Open-end mutual funds are a type of registered investment company that will always buy back shares of their fund from the original purchasers. Repurchases are made daily, after the stock market closes and are based on the net asset value (NAV) of the fund’s total portfolio, which is computed daily. Most open-end mutual funds trade on the stock exchange and their shares are available for purchase by the public at a price consistent with its NAV at the close of that trading day. Transactions in open-end funds occur at the end of the day through the stock exchange.
Since open-end funds are constantly buying from and selling shares to investors, the fund manager more actively manages an open-end fund’s investment portfolio. This more active role in management is in order to accommodate the fluctuations in the fund’s investment base, due to the open ended nature of the fund. This increased management activity often comes with higher operating fees than other types of funds because of increased transaction costs associated with buying and selling shares of stock. Open-end funds are the most common type of mutual fund.
Closed-end funds, unlike open-end funds, only sell shares to the public once through an initial public offering (IPO). Shares of closed-end funds trade throughout the day on the stock exchange; however, the closed-end fund has no obligation to buy the shares back from its investors. Thus, when an investor wishes to divest itself of its shares in a closed end fund, he or she must find another investor who is willing to purchase those shares from them. This is similar to how shares of stock in a public company are traded on the stock exchange.
Often, the price at which an investor is willing to buy or sell shares in a closed-end fund differs from the funds net asset value (NAV). If the fund is trading at a price higher than the value of its underlying assets, shares in that fund are said to trade at a premium. Conversely, if the shares in a fund are trading at a price lower than the value of its underlying securities, the fund is otherwise said to trade at a discount. Whether shares of a particular fund trade at a premium or a discount depends on various factors such as the fund manager, the fund itself, overall market conditions and liquidity of the fund’s shares.
The least common type of registered investment company is the unit investment trust. Like a closed-end fund, unit investment trusts, only have one initial public offering. Investors owning shares in a unit investment trust can either redeem their shares with the fund or sell them to other investors. Unit investment trusts are not managed, a feature which differs substantially from both open and closed-end funds. Accordingly, a unit investment trust’s portfolio allocation maintains its original composition and the trust often only exists for a limited duration, as determined at the fund’s inception.
Exchange Traded Funds
An Exchange Traded Fund (ETF) is a relatively new type of registered investment company, blending characteristics of all three types of registered investment companies described above. Exchange traded funds are bought and sold on the stock exchange for whatever price the market allows.

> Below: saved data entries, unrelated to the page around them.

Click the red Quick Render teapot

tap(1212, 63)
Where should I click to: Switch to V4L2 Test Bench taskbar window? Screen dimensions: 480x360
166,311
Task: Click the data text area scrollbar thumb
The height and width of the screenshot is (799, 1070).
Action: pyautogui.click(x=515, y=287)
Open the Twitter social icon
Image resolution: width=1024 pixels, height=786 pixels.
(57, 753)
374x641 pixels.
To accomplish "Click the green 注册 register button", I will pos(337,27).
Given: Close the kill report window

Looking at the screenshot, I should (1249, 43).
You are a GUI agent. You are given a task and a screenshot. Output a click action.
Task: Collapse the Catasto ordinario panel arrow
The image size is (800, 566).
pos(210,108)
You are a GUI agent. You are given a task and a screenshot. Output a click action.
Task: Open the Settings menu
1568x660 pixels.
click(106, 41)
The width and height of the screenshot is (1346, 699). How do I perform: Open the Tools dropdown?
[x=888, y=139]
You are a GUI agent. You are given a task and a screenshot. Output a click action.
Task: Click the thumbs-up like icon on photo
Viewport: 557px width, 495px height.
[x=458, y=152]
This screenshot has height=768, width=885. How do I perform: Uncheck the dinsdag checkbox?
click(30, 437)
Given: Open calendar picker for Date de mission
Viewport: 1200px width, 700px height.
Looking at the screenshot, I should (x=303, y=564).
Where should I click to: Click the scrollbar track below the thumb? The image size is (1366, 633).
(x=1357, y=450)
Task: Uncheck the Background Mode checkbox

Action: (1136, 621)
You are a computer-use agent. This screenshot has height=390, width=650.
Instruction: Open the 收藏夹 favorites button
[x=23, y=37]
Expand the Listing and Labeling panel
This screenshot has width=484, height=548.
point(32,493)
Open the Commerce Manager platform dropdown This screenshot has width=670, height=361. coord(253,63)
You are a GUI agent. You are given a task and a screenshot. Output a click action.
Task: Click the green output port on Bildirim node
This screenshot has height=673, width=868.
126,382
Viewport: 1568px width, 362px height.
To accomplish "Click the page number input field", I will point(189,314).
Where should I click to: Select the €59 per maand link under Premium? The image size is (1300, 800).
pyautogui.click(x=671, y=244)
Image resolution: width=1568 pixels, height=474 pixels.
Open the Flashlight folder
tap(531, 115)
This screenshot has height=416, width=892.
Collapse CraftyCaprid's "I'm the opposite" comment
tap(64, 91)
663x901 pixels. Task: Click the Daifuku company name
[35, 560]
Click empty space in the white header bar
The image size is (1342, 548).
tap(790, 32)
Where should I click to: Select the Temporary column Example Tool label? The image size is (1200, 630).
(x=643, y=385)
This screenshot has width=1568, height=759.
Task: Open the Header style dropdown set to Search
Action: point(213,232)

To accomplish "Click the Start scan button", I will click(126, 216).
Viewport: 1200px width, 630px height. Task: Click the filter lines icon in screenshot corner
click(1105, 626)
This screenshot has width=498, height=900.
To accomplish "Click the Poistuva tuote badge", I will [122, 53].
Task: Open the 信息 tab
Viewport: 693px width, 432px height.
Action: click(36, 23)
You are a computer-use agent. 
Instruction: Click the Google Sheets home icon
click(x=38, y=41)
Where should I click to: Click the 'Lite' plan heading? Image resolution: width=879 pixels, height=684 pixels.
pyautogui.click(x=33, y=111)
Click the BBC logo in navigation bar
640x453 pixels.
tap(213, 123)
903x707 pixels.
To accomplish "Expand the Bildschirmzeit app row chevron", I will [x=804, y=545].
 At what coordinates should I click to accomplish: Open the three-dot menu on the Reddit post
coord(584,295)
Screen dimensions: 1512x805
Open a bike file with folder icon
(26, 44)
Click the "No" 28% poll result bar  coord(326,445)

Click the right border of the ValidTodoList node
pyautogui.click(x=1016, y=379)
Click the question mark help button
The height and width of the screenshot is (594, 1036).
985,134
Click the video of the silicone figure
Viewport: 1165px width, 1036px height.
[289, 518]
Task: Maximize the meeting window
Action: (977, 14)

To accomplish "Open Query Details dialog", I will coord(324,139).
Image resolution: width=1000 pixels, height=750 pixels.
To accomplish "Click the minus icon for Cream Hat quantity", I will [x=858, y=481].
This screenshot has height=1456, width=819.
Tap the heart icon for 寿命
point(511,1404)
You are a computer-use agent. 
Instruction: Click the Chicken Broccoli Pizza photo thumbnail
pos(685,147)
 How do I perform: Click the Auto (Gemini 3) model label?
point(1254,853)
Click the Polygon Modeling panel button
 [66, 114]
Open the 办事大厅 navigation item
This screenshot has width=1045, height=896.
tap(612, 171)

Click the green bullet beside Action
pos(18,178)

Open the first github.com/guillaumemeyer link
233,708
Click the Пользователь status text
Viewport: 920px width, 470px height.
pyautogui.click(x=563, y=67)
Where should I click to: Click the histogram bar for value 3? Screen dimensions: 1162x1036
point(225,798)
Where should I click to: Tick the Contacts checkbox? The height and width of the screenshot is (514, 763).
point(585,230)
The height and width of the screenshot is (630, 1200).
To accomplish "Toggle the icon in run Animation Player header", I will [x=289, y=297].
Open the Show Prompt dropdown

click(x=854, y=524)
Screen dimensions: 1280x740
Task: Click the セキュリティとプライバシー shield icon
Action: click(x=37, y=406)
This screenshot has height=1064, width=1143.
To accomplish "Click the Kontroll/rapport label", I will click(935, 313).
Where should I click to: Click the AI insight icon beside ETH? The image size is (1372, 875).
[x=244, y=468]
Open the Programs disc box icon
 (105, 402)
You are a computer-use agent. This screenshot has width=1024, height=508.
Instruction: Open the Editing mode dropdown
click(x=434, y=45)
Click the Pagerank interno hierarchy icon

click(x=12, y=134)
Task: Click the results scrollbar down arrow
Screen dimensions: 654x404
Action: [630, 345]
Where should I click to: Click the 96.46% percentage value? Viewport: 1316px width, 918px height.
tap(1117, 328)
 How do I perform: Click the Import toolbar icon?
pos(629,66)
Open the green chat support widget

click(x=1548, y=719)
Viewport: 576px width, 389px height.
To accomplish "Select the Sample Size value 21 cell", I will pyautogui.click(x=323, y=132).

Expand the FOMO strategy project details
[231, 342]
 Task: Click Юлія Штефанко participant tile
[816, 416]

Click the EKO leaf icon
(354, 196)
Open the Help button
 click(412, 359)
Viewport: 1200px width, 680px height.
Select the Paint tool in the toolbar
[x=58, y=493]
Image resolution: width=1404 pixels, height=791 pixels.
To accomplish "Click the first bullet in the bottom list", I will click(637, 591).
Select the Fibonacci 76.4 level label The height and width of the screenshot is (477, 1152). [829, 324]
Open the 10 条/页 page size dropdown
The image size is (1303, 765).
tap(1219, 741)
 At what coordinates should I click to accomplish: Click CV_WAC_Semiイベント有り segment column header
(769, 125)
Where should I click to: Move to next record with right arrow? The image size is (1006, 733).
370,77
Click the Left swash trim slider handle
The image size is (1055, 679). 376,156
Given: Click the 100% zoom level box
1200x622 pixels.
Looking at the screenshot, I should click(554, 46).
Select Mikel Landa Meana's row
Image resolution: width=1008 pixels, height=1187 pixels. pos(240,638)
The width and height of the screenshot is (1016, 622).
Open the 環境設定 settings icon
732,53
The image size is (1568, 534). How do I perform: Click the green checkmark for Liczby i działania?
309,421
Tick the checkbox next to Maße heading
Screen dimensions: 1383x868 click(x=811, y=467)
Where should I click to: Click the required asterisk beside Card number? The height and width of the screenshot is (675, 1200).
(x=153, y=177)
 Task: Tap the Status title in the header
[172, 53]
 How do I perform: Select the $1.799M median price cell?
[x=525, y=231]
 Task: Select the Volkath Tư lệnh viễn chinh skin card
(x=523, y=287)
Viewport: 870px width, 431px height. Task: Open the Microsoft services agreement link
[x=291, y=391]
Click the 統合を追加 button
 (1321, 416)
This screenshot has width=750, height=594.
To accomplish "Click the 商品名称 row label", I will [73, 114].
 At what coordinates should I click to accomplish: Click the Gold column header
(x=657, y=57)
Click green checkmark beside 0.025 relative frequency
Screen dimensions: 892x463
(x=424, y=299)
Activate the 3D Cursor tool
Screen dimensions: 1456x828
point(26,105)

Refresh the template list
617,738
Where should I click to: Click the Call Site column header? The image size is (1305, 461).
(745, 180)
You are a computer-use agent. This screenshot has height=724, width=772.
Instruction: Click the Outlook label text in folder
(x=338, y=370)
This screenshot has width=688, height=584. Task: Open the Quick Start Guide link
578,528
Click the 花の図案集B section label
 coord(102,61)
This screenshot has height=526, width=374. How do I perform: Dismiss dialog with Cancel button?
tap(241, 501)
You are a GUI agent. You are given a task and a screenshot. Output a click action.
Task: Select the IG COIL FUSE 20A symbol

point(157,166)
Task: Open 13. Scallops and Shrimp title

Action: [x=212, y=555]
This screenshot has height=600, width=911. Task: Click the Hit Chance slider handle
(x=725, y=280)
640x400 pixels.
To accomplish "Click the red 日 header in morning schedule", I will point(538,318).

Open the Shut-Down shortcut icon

The buy and sell price of an ETF closely mirrors its actual net asset value, and any significant arbitrage opportunities are quickly eliminated by day-traders and computer trading systems. Commonly, ETFs are often created as a type of index funds, meaning they follow a very specific type of asset. Below is a useful example.
One very popular ETF is the SPDR Gold Trust (ticker GLD). GLD holds physical gold and issues shares (fractional undivided beneficial interest in and ownership of the Trust) against the value of its investment portfolio. The objective of GLD is to reflect the performance of the price of gold bullion. Thus, if physical gold moved up or down 1%, the price for shares of GLD would likewise move the same 1%. Of note, GLD holds more than $70 billion dollars in physical gold bullion and traders exchange an average of 21 million shares daily. Thus, ETFs can provide investors with liquidity and exposure to commodity prices.
Mutual Fund Fees
All funds charge some type of fee to cover its operating expenses. The kind and amount of the fee varies from fund to fund. Some funds charge a “front-end load” or upfront fee paid at the initial purchase of shares, while others charge a “close-end load,” which is a fee charged upon the sale of a fund’s shares. Some funds may even charge both upfront and backend fees. Often times, close-end load fees are waived if an investor holds the shares longer than a prescribed period.
All funds will charge a periodic fee to cover expenses. With period fees, anyone holding shares in a fund over a certain record date becomes responsible for their percentage of that fund’s operating fee, which is computed as a percent of net asset value. Some funds may also charge 12-b1 fees, which are used to cover marketing expenses associated with the fund. 12-b1 fees are justified on the basis that increased marketing efforts attract new investment and are ultimately good for the fund. This has yet to be empirically proven, even with present-day funds managing trillions of dollars.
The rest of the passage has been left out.